Auf der Rechten gab es diesmal wenig Schadenfreude. Das hat seinen guten Grund. Zur selben Zeit konnte man nämlich hören, daß der langjährige Pressereferent der ÖVP-Bundesparteileitung an Abschied denke. Pisa, der mit einer beinahe heroischen Selbstentäußerung durch Jahre seine Person hinter der Sache der Partei zurückstellte, die davon ausgiebig Gebrauch machte, scheint dort angelangt, wo er eines Tages nach der Meinung aller guten Freunde ankommen mußte: Er kann einfach nicht mehr so weitertun, ohne als geistige Persönlichkeit abzudanken.

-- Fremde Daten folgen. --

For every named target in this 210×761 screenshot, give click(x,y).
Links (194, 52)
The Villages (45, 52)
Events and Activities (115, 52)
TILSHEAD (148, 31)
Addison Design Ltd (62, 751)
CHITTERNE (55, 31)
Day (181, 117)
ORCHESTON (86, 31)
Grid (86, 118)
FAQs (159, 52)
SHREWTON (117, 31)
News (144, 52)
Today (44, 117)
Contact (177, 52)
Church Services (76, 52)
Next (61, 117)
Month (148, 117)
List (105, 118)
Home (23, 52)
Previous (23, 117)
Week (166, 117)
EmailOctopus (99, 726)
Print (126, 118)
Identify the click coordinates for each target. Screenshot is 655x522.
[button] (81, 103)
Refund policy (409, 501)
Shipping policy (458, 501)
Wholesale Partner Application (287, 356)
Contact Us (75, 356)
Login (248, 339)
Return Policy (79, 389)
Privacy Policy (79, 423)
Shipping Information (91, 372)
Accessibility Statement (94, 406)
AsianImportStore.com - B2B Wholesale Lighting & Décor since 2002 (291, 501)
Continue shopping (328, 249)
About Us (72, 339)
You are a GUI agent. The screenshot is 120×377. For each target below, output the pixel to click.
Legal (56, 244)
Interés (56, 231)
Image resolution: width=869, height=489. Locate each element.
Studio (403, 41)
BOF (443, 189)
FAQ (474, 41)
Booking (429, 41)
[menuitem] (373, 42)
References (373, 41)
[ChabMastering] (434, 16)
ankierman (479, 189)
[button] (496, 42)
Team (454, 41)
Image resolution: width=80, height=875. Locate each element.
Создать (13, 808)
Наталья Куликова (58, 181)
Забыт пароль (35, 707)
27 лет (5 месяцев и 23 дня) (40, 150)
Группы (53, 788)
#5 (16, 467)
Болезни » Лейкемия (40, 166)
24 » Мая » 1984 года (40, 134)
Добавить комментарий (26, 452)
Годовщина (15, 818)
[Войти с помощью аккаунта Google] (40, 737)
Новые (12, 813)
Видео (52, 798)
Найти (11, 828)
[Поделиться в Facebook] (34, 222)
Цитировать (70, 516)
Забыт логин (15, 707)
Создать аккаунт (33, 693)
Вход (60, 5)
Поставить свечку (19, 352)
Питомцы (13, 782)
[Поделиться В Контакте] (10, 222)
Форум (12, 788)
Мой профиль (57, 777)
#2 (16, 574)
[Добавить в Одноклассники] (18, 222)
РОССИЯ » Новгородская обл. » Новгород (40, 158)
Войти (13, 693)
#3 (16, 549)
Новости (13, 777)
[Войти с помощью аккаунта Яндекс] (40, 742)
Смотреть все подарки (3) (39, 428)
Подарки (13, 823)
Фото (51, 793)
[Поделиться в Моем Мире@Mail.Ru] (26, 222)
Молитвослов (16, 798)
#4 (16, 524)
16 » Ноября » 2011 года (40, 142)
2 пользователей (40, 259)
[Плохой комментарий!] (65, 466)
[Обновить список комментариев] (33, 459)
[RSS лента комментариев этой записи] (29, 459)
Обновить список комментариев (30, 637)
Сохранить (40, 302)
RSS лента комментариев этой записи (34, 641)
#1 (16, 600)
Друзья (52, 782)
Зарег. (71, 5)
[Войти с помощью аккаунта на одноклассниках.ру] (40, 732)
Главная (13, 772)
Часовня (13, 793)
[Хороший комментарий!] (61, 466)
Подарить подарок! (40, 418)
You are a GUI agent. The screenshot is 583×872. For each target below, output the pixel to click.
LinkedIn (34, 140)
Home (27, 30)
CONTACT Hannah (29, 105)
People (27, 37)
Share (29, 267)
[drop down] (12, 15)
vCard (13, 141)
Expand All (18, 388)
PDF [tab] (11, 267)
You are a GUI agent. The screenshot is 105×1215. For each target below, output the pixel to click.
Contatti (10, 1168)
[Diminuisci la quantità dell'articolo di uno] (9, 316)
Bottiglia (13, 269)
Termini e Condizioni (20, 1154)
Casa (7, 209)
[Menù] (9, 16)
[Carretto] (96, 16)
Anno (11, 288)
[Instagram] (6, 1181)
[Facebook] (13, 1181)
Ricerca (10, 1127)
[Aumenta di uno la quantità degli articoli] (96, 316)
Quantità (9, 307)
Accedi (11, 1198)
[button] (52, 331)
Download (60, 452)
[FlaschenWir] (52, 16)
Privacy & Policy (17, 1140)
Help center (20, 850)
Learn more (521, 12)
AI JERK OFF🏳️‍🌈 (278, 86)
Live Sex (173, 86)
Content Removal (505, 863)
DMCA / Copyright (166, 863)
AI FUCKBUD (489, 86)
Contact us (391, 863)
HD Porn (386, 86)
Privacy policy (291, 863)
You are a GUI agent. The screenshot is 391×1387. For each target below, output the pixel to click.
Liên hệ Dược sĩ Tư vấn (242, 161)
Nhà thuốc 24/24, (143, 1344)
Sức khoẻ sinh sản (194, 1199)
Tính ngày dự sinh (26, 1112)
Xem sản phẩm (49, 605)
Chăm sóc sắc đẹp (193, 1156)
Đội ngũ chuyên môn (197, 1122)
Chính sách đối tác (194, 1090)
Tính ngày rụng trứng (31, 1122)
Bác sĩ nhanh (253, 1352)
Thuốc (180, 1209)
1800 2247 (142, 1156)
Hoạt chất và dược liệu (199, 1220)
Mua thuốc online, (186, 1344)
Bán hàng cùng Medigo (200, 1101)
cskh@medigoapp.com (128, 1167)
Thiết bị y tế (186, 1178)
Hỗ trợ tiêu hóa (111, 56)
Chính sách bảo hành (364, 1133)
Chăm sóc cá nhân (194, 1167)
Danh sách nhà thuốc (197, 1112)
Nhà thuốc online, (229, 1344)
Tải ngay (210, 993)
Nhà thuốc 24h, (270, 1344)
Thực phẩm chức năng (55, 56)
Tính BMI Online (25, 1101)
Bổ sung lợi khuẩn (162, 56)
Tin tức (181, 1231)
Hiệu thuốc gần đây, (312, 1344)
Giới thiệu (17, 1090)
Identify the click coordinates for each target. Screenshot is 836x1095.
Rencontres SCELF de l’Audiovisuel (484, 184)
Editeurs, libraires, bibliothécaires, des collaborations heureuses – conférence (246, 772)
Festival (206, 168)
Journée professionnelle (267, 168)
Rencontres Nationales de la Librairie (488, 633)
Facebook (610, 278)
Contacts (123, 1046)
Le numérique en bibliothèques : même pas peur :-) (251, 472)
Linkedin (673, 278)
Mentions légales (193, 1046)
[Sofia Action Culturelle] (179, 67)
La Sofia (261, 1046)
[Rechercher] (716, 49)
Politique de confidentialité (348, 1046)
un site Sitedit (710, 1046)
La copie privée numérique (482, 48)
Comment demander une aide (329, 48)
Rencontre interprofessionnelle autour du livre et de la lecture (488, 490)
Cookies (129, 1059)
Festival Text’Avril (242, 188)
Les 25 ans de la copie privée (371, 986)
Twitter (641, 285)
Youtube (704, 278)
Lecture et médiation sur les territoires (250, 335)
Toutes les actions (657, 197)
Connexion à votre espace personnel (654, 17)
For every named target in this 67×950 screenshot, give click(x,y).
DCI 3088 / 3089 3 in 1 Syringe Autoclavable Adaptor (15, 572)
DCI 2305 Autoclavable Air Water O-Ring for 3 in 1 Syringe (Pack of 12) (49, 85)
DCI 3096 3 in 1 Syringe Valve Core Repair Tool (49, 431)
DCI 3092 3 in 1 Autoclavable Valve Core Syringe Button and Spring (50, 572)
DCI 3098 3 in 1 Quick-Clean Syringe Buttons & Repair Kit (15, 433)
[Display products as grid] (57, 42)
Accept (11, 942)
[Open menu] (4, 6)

Und damit schließt sich der Kreis. Die Zeit ist für Publizisten, die eine eigene Handschrift besitzen, und nur solche verdienen diesen Namen, nicht günstig. Die schönen Worte, die da und dort an Festtagen an die Adresse der Journalisten gerichtet werden, die von ihrer großen Mission sprechen und an ihre persönliche Verantwortung appellieren, hinterlassen einen faden Nachgeschmack. Gebraucht werden Leute, die „funktionieren“. Und somit sollten wir eigentlich ein wenig zurückhaltender sein und mit unserer Empörung, wenn wir wieder einmal hören, daß irgendwo östlich von Wien eine Stimme zum Schweigen gebracht wird. Besser freilich noch, wir erhalten und erwerben uns die Aktivlegitimation auf diese Kritik durch mehr Respekt vor dem freien Wort und jenen, die es führen. Links, rechts und in der Mitte. Katholiken sind ebenfalls gebeten, nicht wegzuhören.